• Source material

::::::::

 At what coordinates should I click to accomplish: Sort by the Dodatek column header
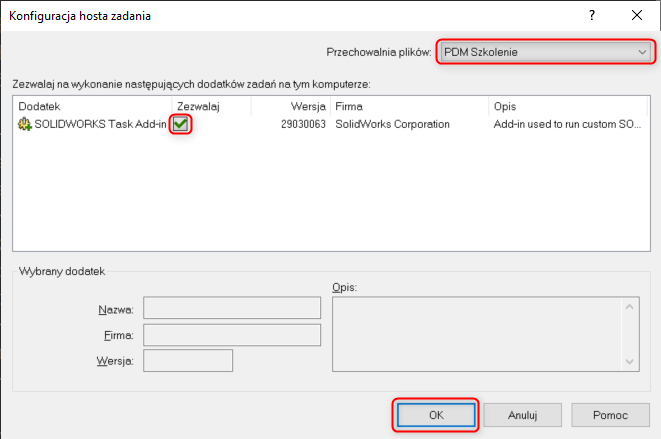click(92, 105)
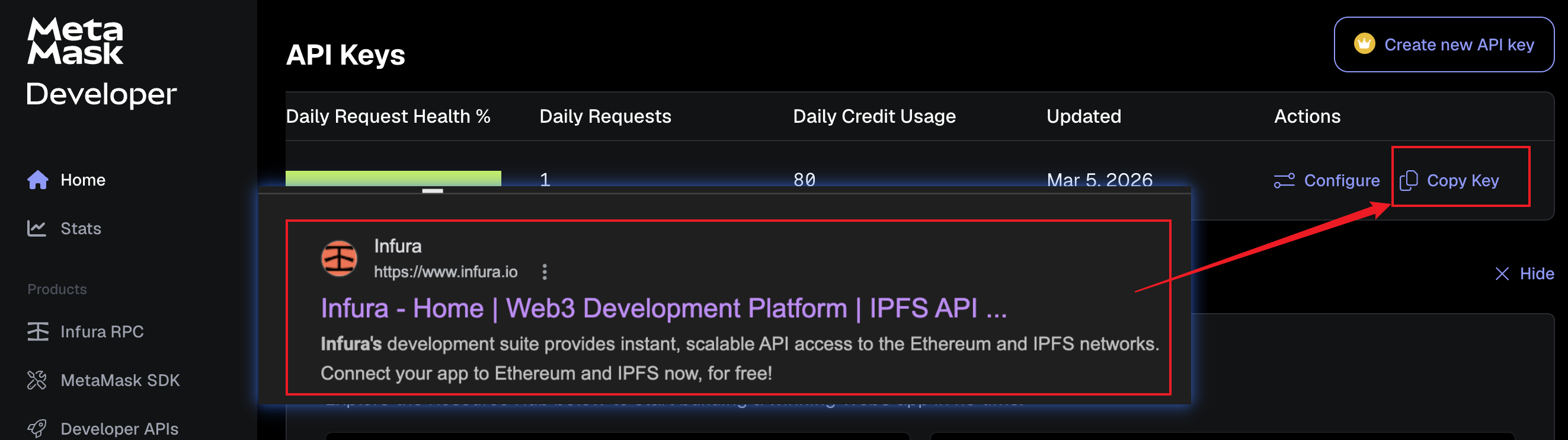
Task: Go to Stats in the sidebar
Action: 81,228
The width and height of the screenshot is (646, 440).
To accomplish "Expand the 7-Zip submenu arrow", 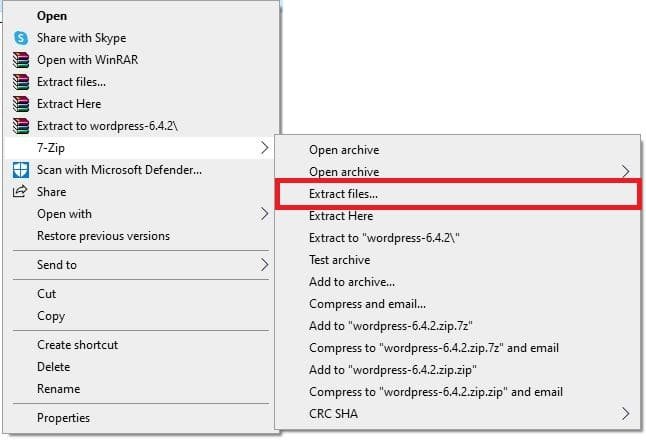I will click(264, 148).
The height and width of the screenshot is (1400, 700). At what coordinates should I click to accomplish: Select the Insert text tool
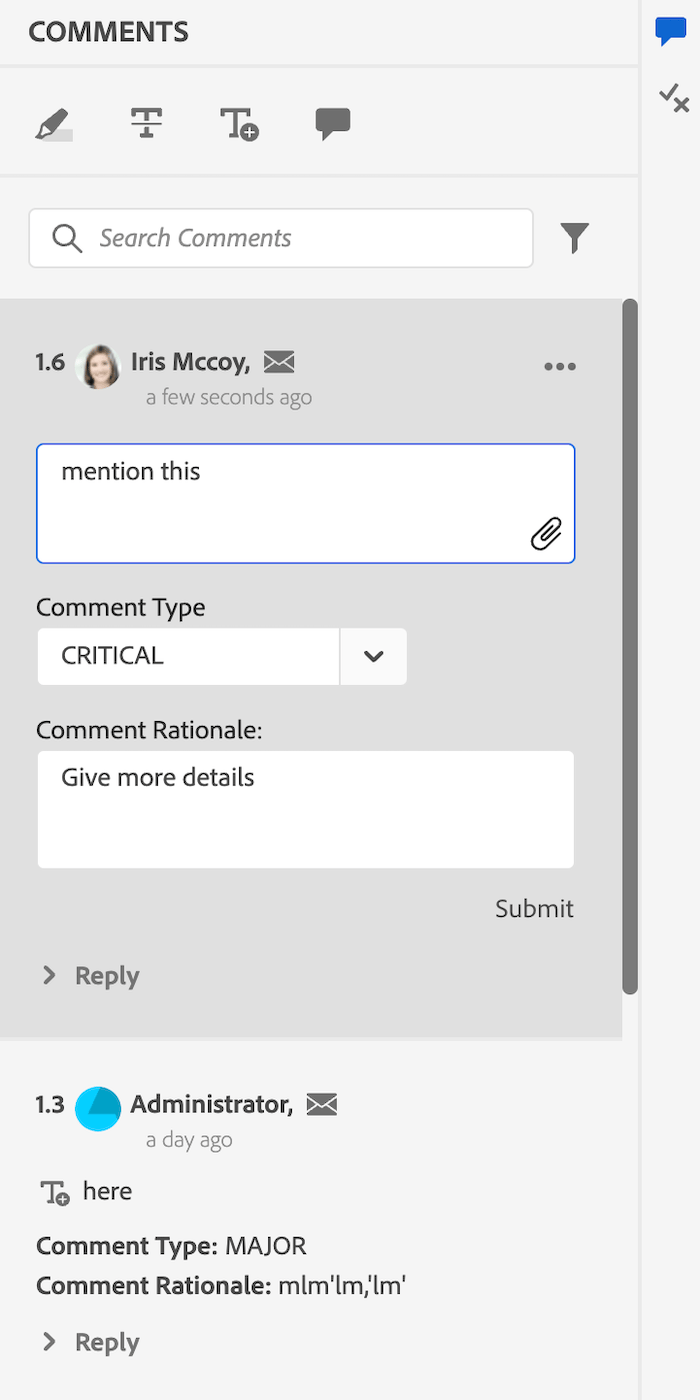[238, 123]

::::::::

Reproduce only the lines from the line that holds "The height and" through the end of the records, exactly as they stand, both ends included and pictures excluded.

The height and width of the screenshot is (1400, 700). At what coordinates should I click to accomplish: Select the Insert text tool
[238, 123]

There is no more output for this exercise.